To say we share a sensibility about wine and wine writing vastly understates the degree of alignment. We both believe the tasting note is an impoverished way of talking about wine’s significance and impact. We believe the professional system of tasting and scoring wines, often under time pressure, elides the taster’s experience in ways that make the writing affectless. We believe that wine is worth writing about, but also that we owe the subject the courtesy of more of our human creativity.
We have come to these opinions and predilections by different paths, his through decades selecting wines for import from Germany, Austria, and Champagne, mine through not quite as long studying and traveling to understand what makes wine worthy of remark at all.
But Terry’s not merely a market savvy importer hell-bent on the discovery of deliciousness. He is also an exquisite writer, one with stylistic proclivities that are one-hundred-percent Terry Theise. Once, when I was visiting Müller-Catoir in the Pfalz with a press group, we all looked up from the tasting sheets our hosts had lain before us and smiled at each other knowingly: “Terry wrote these, didn’t he.”
Terry views wine expansively, holistically, and writes with clarity about wine’s personal and cultural signatures.
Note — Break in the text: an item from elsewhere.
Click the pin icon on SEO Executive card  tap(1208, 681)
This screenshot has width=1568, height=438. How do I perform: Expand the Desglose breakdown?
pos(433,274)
He’s published two books; the first, Reading Between the Wines (2010), grappled with wine’s practical and emotional contours. The second, What Makes a Wine Worth Drinking (2018), delves even further into wine’s philosophical intimations. Now retired from the import business, he maintains a website and blog and contributes reports and articles to World of Fine Wine.
This summer, we decided to collaborate on a piece about wine writing and pitch it to that publication, which felt exciting and also the most natural thing in the world. We fired up Zoom and over two sessions let our conversation wander over the topography of contemporary wine discourse. We edited these conversations together so they read as a seamless unity.
The editor of World of Fine Wine, Neil Beckett, graciously accepted the piece and made it the cover story of the print edition of WFW 90, December 2025. Titled A Defense of Wine Writing, it has now also been put online without a paywall. I hope you enjoy reading it, and will return to drop a comment with your thoughts: Read it here.
Screenshots from one of our two Zoom sessions, May 2025.




Your discussion about art vs craft, 100% I'm a craftsman, not an artist, I said so much in a post a couple months back.
Tasting notes, I can't stand them. I don't even write a note on the back of the bottle. Useless. But the trade still wants them. Distributors offer them. Grocery stores use a version of them. AI/LLM are collecting them and their frequency online improves search. Necessary evil.
How many wine can you taste in a sitting. Which I will be doing about thirty minutes after this comment at 9am pacific. I'm good for about 30 different wine versions on a theme (15 Merlot and 15 Cabs) before lunch. Once lunch hits and I eat anything, anything, it could be cold gruel, my palate changes. I can do technical, flaw stuff nearly anytime of day, but the best tasting for me is in the morning and really no more than 30. After lunch I could rotate if necessary to something completely different, but not till about 3pm.
All good stuff in the article, I'll stop there.
Wine writer: Two dozen unidentified glasses in a sterile atmosphere. One laptop. See, swirl, smell, sip, spit. Write a two-sentence review with a score. No normal person drinks wine this way. My 18-plus years as a wine writer—17 years for Gannett-USA Today—has focused on the story behind the winery, the people, the grape variety. So, I am with your sentiment, Meg. Write on!